▸ **Exercise instructions**:
Copy out each line from the material where the word "computer" is found.

▸ **Given data**:
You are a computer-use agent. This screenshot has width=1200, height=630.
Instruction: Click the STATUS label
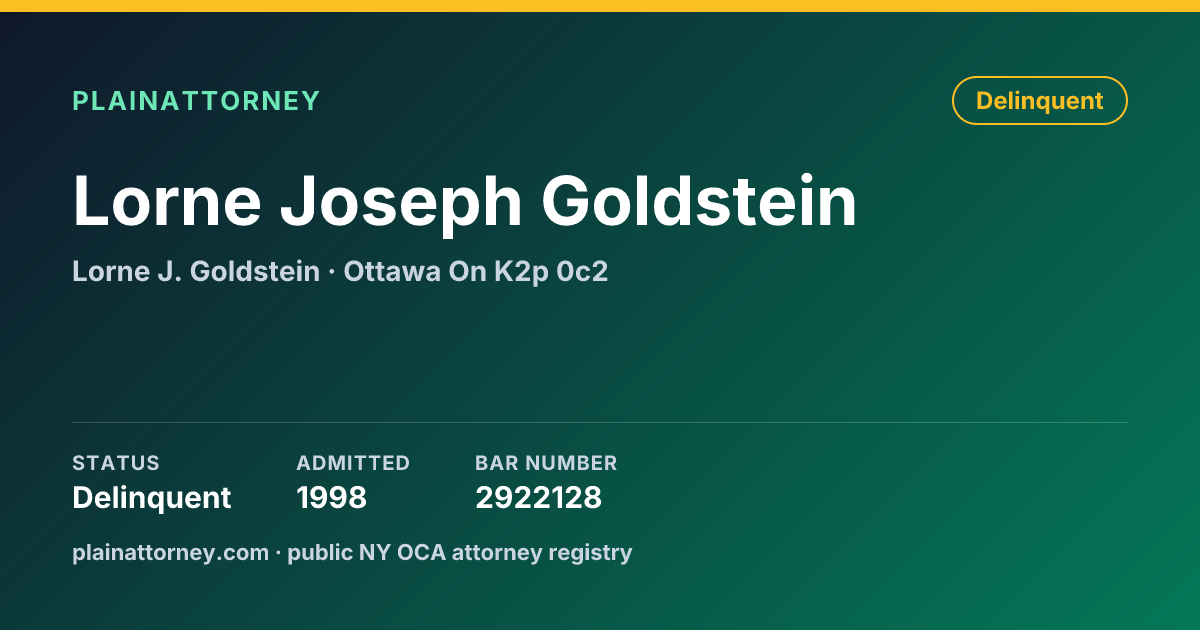(116, 463)
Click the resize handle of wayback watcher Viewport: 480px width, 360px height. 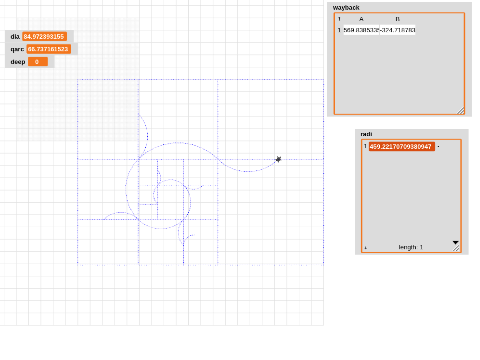461,111
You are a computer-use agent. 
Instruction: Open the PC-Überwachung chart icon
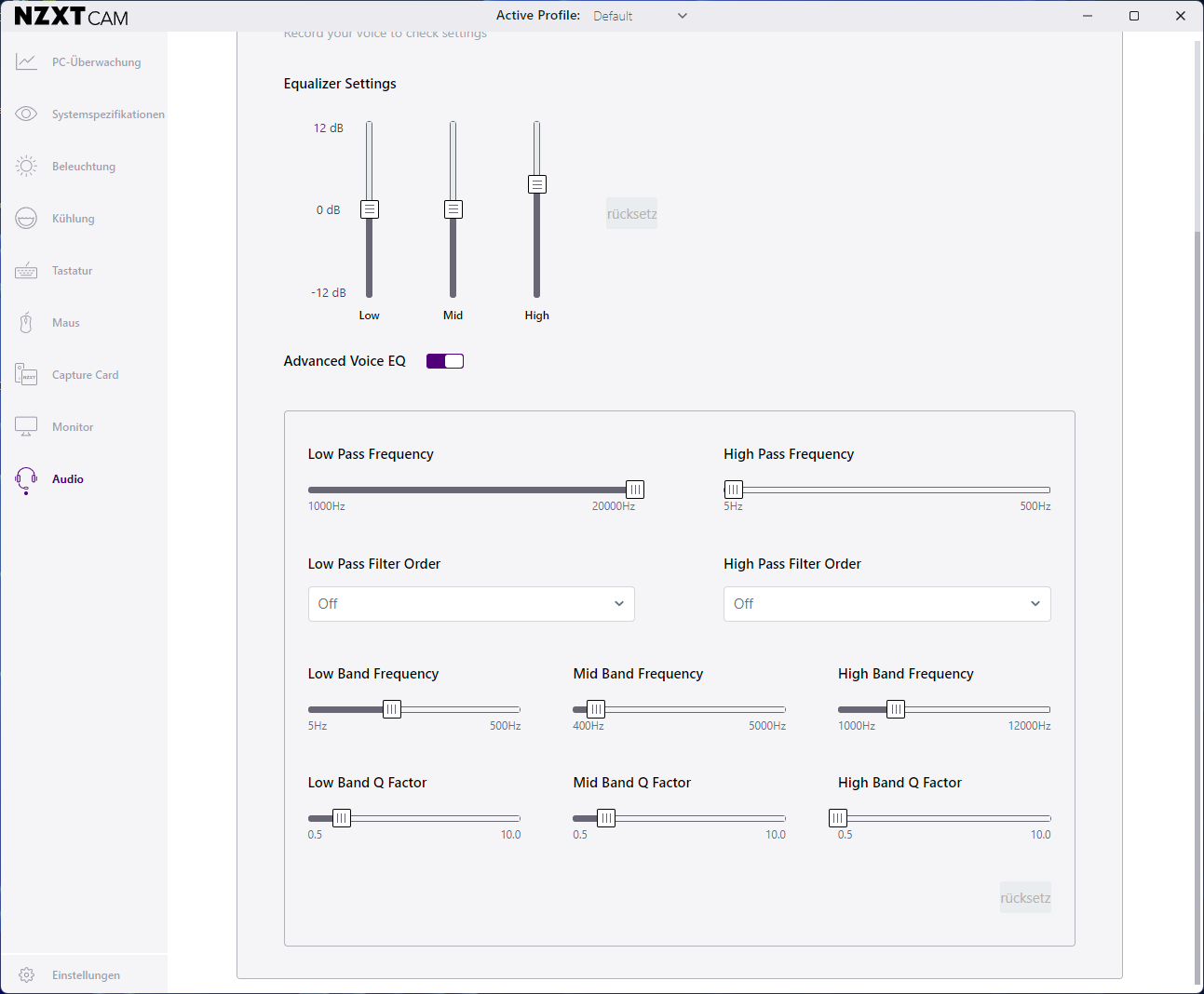[26, 62]
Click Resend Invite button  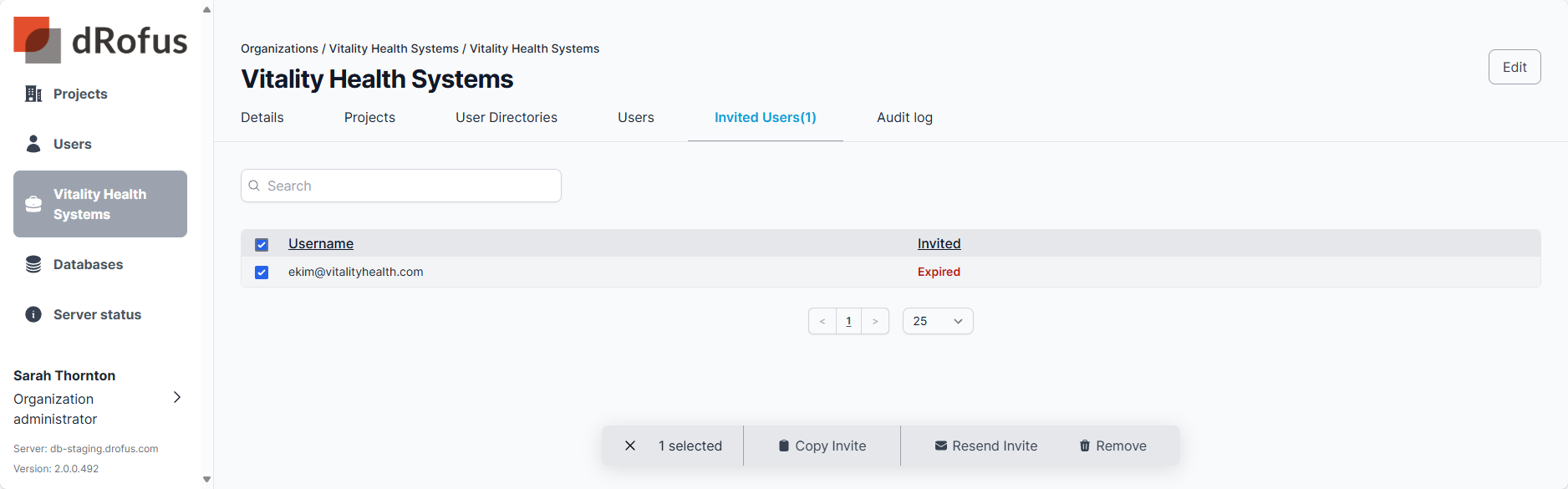click(985, 446)
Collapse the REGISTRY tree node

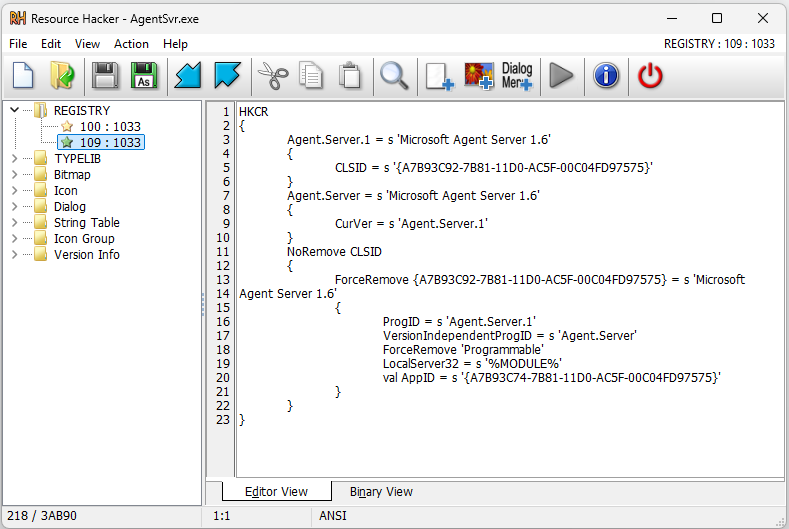coord(14,111)
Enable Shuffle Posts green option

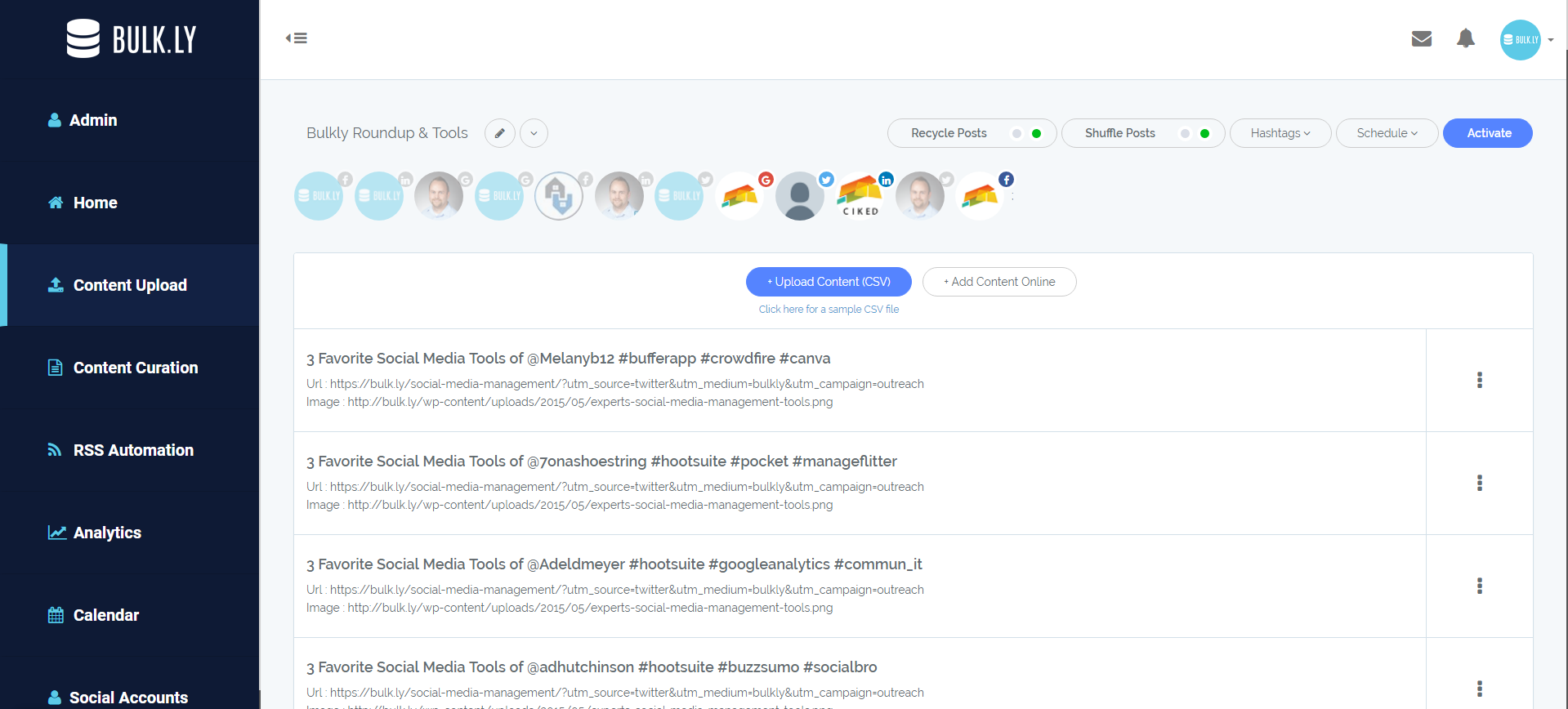point(1204,134)
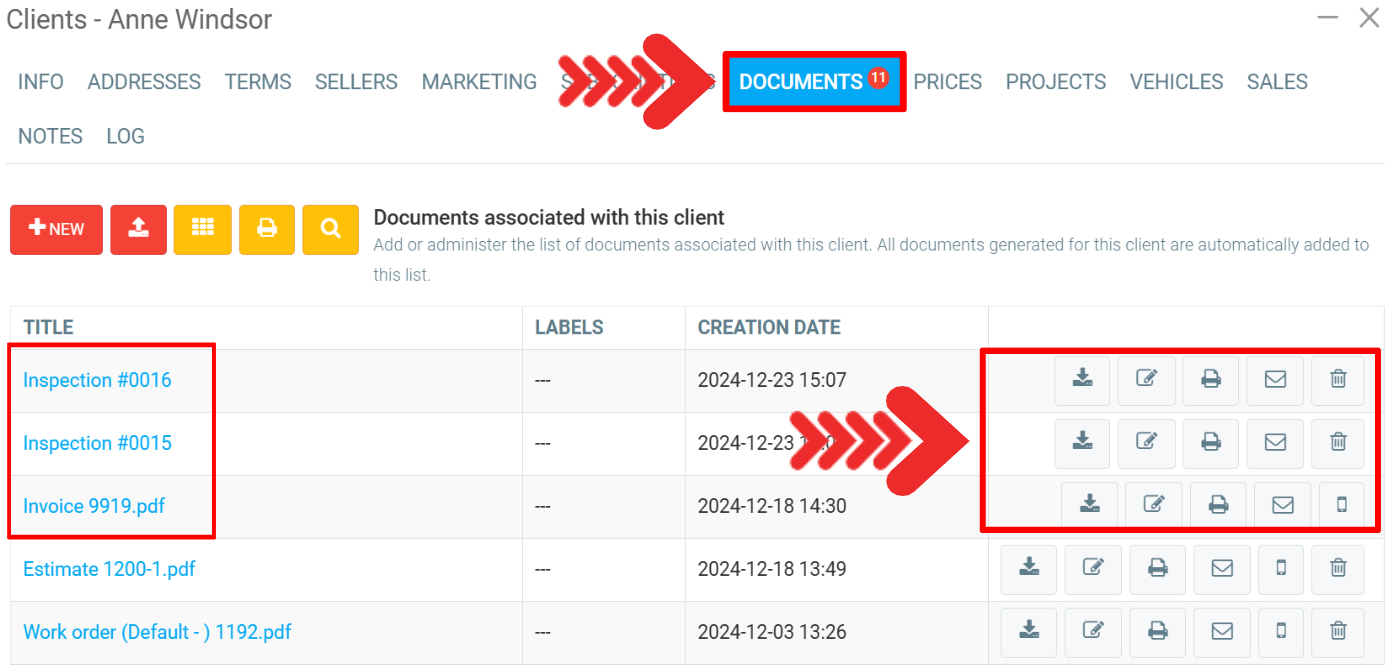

▸ **Solution for this exercise**:
You are a computer-use agent. This screenshot has width=1200, height=630.
You are a computer-use agent. 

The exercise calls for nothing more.